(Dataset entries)
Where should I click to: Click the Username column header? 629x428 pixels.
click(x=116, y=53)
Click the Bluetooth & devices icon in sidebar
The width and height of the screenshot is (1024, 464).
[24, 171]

= Work item =
Copy out the records shown above, every one, exactly.

= Answer to this exercise =
Where should I click to: Click the Username column header? 629x428 pixels.
click(x=116, y=53)
Click the Bluetooth & devices icon in sidebar
The width and height of the screenshot is (1024, 464).
[24, 171]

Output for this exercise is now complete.